It's not just sewing, it's algorithmic thinking

I'm still admiring and thinking about Cheryl Buckley's article on sewing, "On the Margins", as per the thoughts I started last night.  Buckley talks about the skill in designing that the women she interviewed exhibited, with nary a pattern in sight.  She notes that women across different classes made clothes (England c.1920s - 1980s), but in that this activity was consistently marginalised.

Before we pull out the standard line of women just not having enough time any more, what with paid work and running a household and all, I think it's worth noting that Buckley's women sewists were very busy women, women who put in long days in their paid jobs, raising families and assisting in family businesses, before sitting down of an evening and sewing at the machine which was on the corner of the kitchen table or squashed in the front room.  What is different is that clothes were much more expensive to buy then, relative to making them at home (particularly 1950s and 1960s for this point).  What is similar is that what you could buy was mostly shoddily made.

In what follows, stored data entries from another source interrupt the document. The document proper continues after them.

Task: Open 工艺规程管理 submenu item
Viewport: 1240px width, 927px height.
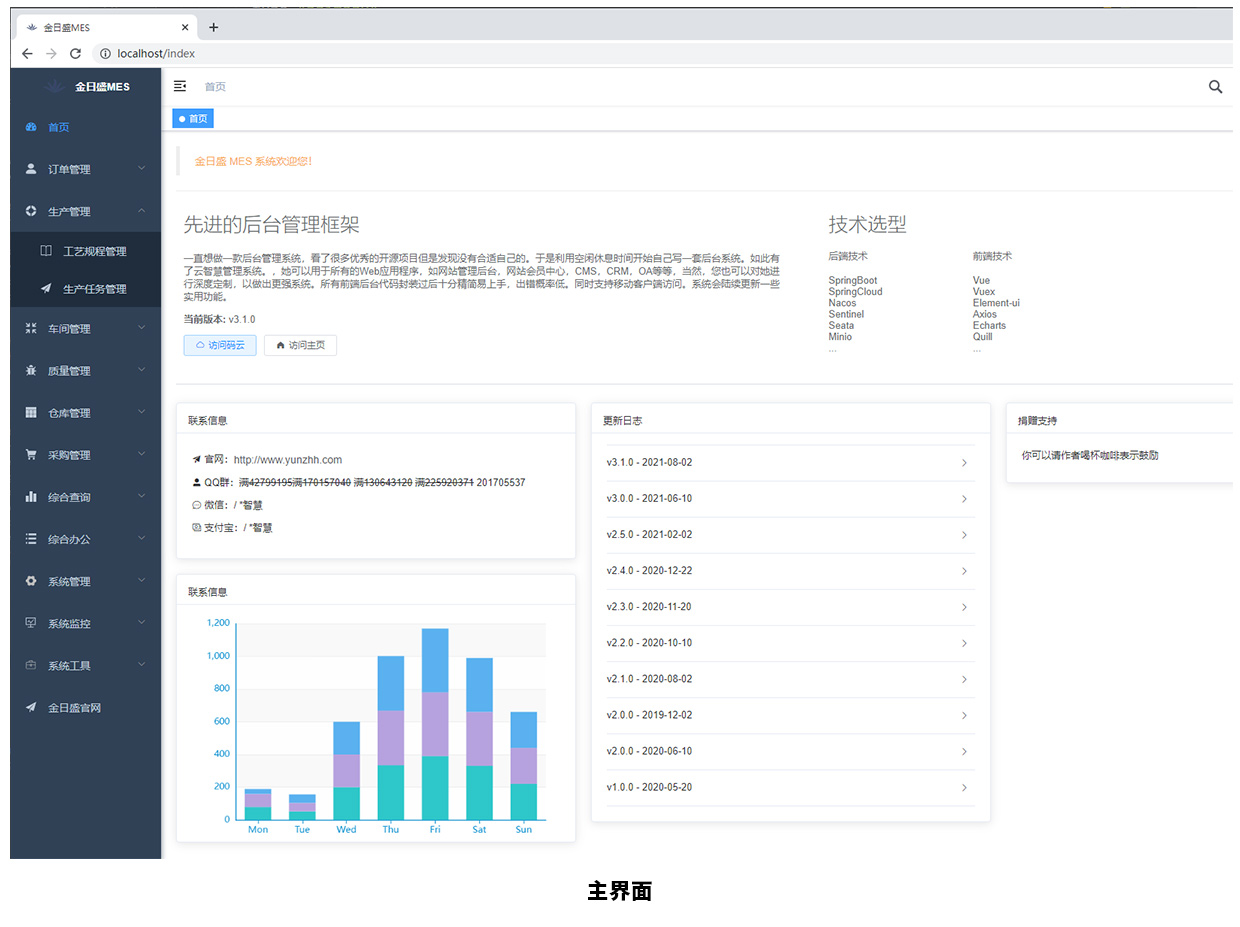Action: pos(94,251)
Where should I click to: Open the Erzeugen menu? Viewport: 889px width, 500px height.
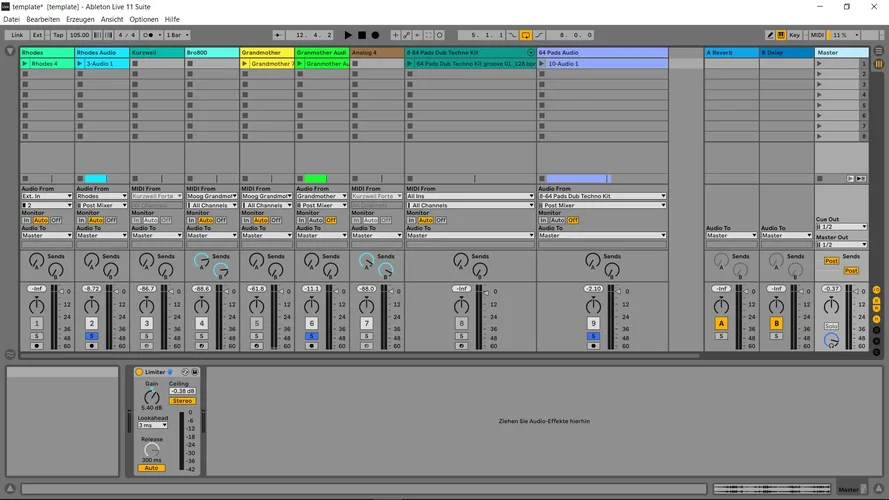point(80,19)
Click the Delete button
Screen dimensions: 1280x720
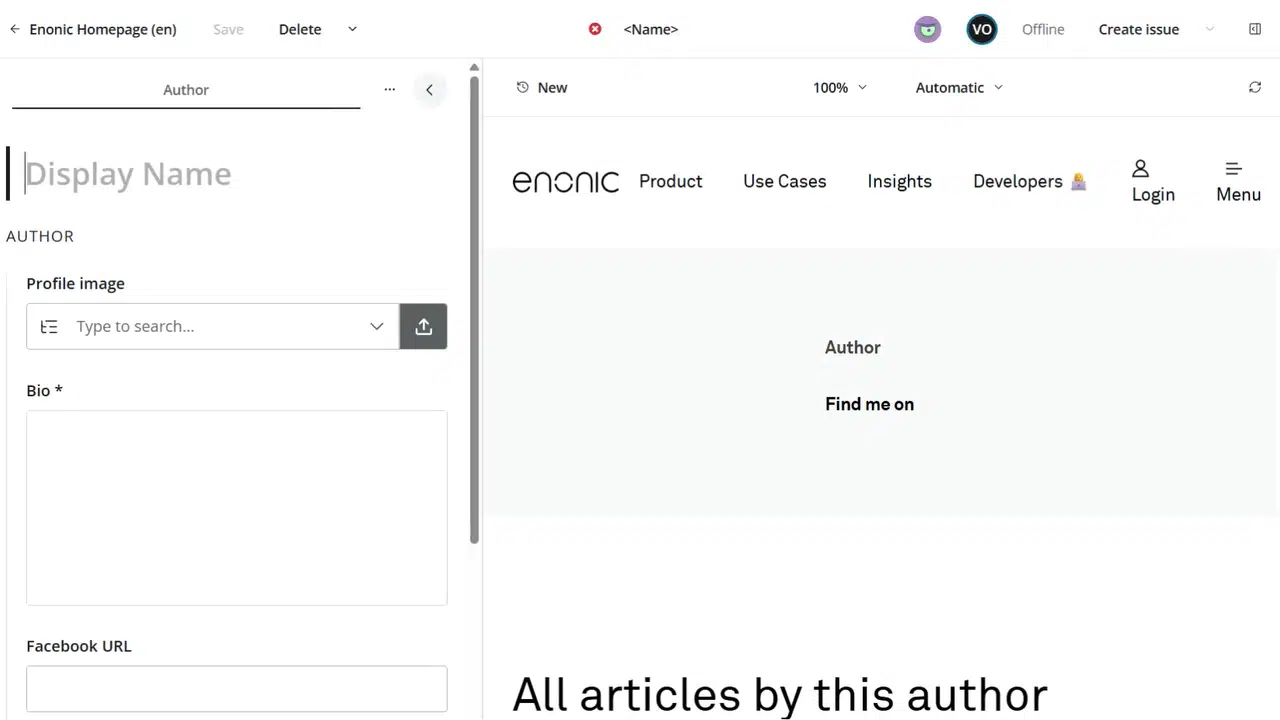coord(300,29)
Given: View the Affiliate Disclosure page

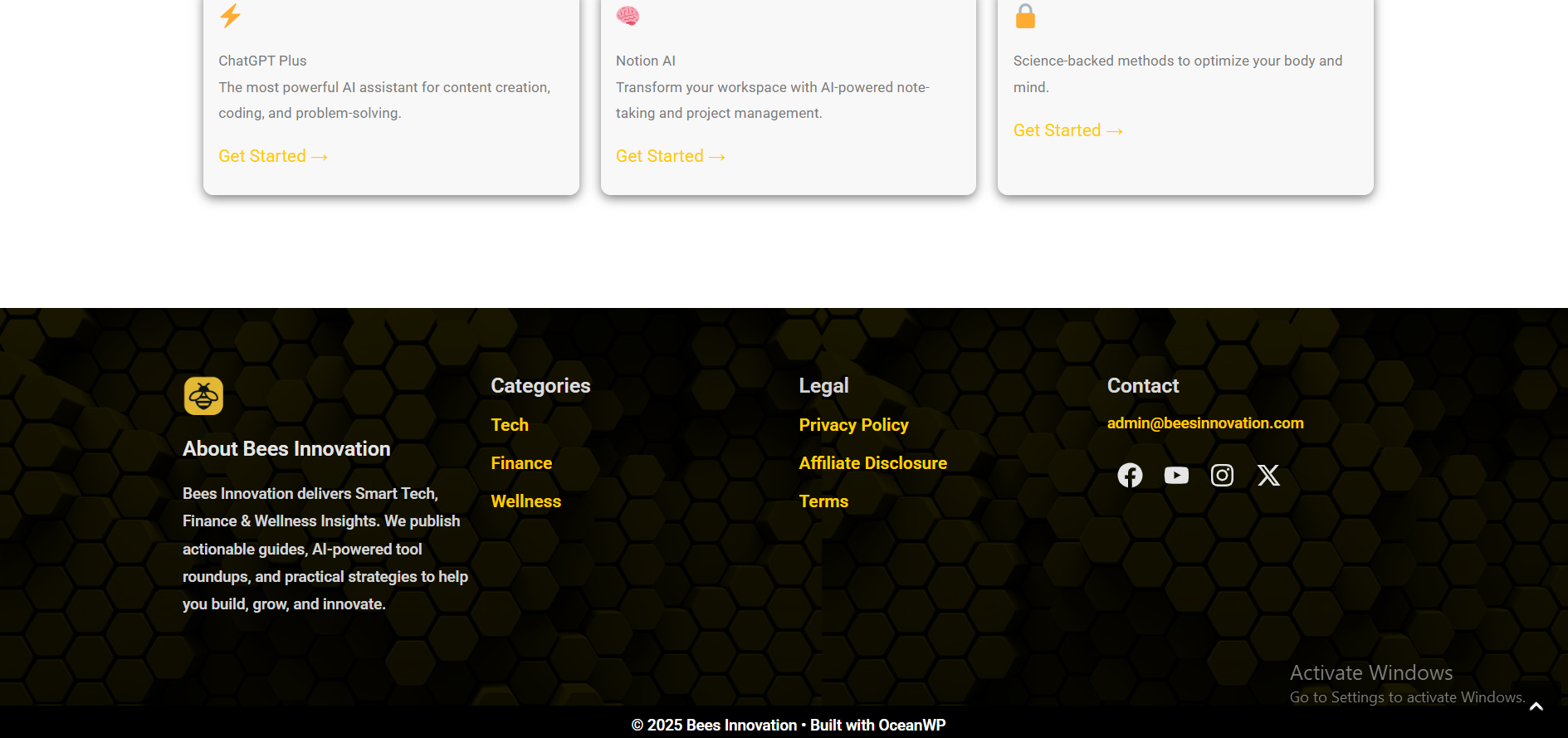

Buckley observes the long and special memories which clothes which women made held.  I've noticed this, and have enjoyed hearing Mary K (now 85) talk about dresses she made for particular occasions.  I've sat with her and looked at photo albums and wished they were in colour and close up.  Before Mary K married in 1948, she worked for a local firm which made couches and other furniture, sewing the upholstery.  When she got engaged, she was allowed to make the curtains and other soft furnishings for her new home, using the equipment at work.  I'd like to make a kind of personal exhibition of all the clothing my Mum had made over the years, both for herself and for us children (and more recently her grandchildren).  Mum has photos of herself modelling the clothes she entered into sewing competitions before she married.  Looking back through her knitting pattern box last year, I realised that somehow, in the 1980s, Mum held down a part time paid job, worked outside in the small berry garden business we had, worked inside running the home, made about a zillion cakes for community fundraising cake stalls each month and knitted each of us three children a new jersey each every winter.  I remember when we played euchre at night that we had to wait until she finished her row before she had her turn.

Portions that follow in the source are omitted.